Star-rated hotels defy plastic items mandate

A groundbreaking new audit released Thursday has exposed large-scale noncompliance with China’s national policy to cut unnecessary single-use plastic waste in the hospitality sector, revealing that star-rated hotels — the first establishments required to phase out routine provision of disposable plastic amenities — are falling even further behind their non-star-rated counterparts in meeting regulatory requirements.

The investigation was jointly conducted by two leading Chinese environmental nonprofits: the Institute of Public and Environmental Affairs (IPE) and the Wuhu Ecology Center, with technical and strategic guidance from the China Forum of Environmental Journalists. The research combined nationwide public oversight activities with on-the-ground field surveys to paint a comprehensive picture of policy adherence across China’s accommodation industry.
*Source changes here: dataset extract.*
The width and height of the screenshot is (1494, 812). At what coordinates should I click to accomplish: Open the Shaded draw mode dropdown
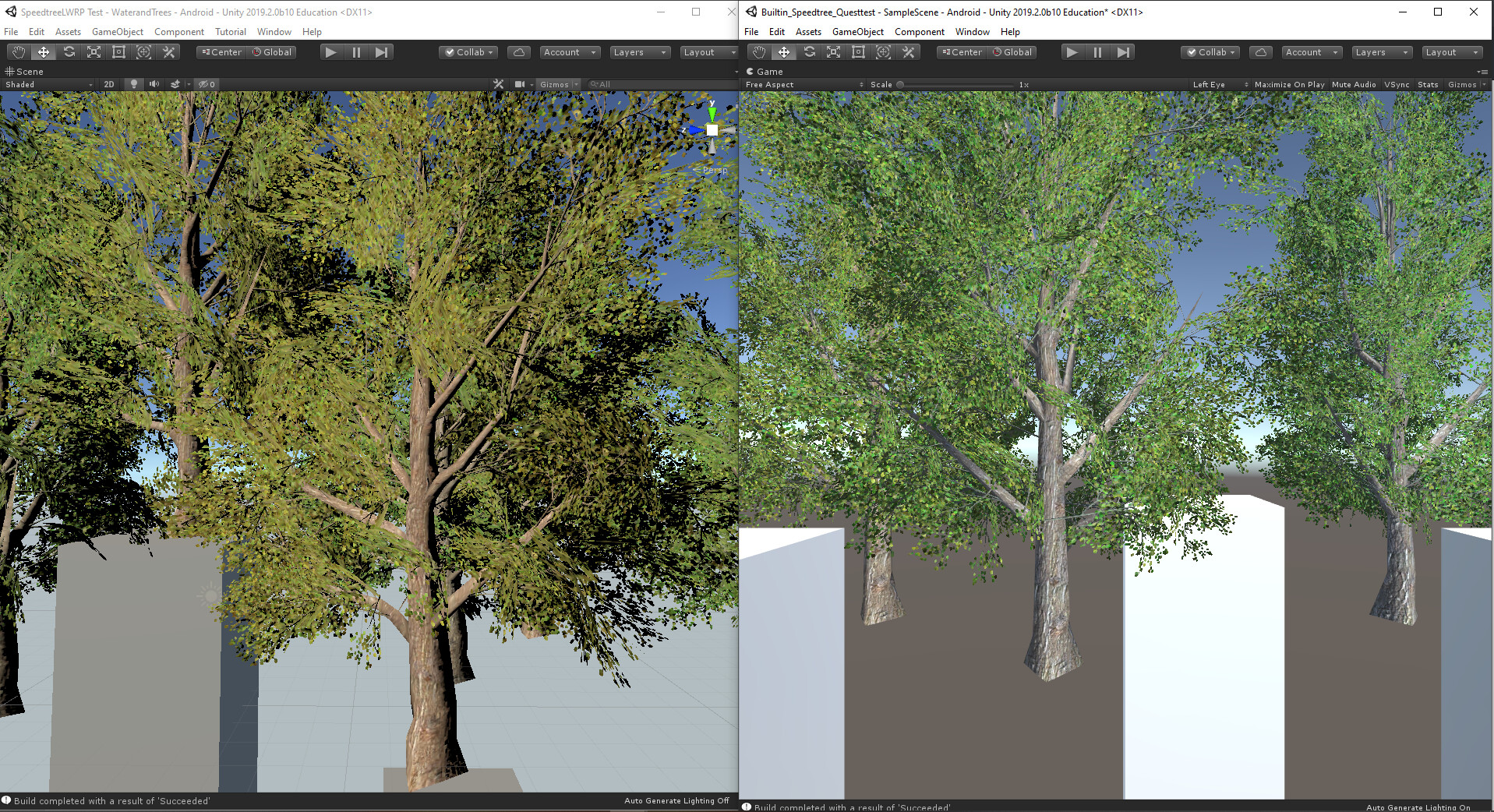coord(47,84)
The policy in question was first rolled out by China’s Ministry of Commerce in August 2020, as part of the country’s broader national strategy to curb growing plastic pollution. The phased rule mandated that all star-rated hotels end the proactive placement of disposable plastic toiletries and amenities in guest rooms by the end of 2022, with the requirement expanding to all hotels, guest houses, and homestays nationwide by the end of 2025.

Despite this clear five-year phase-in period for the first phase of the mandate, the 2025 public monitoring initiative led by IPE and its partner NGOs confirms that the vast majority of hotels across China continue to automatically place disposable plastic toothbrushes, combs, and other single-use amenities in guest rooms without request.

The hotel plastic reduction monitoring project, which collects real-time, photo-verified data from volunteer observers across the country, had expanded to cover 1,867 hotels across 256 Chinese cities by the close of 2025. Of these surveyed locations, only 8.4 percent have stopped proactively placing disposable toothbrushes, and just 12.1 percent have ended routine provision of disposable plastic combs.

Most alarmingly, the report classifies star-rated hotels — which were given a two-year head start to comply with the rule — as the most consistent “laggards” in the sector. Every single one of the 40 five-star hotels included in the survey was found to still automatically provide full sets of disposable plastic amenities to guests. Further, data confirms that the share of compliant star-rated hotels for both disposable toothbrushes and combs is lower than the corresponding compliance rate among unrated accommodation establishments.

Ma Jun, founding director of IPE, outlined two core barriers driving widespread noncompliance among high-end and star-rated properties. First, a long-standing industry norm in China ties the perceived quality of hotel service directly to the inclusion of free disposable amenities, creating a cultural expectation that operators are reluctant to challenge. High-end hotels’ core customer base, which includes a large share of frequent business travelers, tends to prioritize granular service details, and intense market competition has left most properties fearful that becoming an early adopter of plastic reduction would harm customer satisfaction and put them at a competitive disadvantage against peers that continue to offer disposables.

Second, Ma noted that current regulatory frameworks impose only weak enforcement constraints on star-rated and high-end hotels. While 16 Chinese cities have introduced formal financial penalties for hotels that continue proactively providing prohibited disposable plastics, only 280 penalty cases were recorded across these jurisdictions between 2019 and 2025. And nearly all of these penalties were issued to small and medium-sized non-star-rated hotels, with almost no enforcement action taken against high-end star-rated properties.

Compounding these issues, Ma added that plastic waste reduction carries very little weight in China’s official hotel star-rating assessment framework and national green hotel certification programs, removing a key incentive for properties to invest in compliance.

Industry data underscores the scale of the plastic waste problem the policy is intended to address. According to the China Hospitality Association, China was home to more than 570,000 separate accommodation facilities and over 19 million guest rooms as of the end of 2024. A 2025 industry report estimated that China’s accommodation sector consumed 73,000 metric tons of disposable plastic products in 2020 alone, a figure that has remained largely steady due to widespread noncompliance with the reduction rule.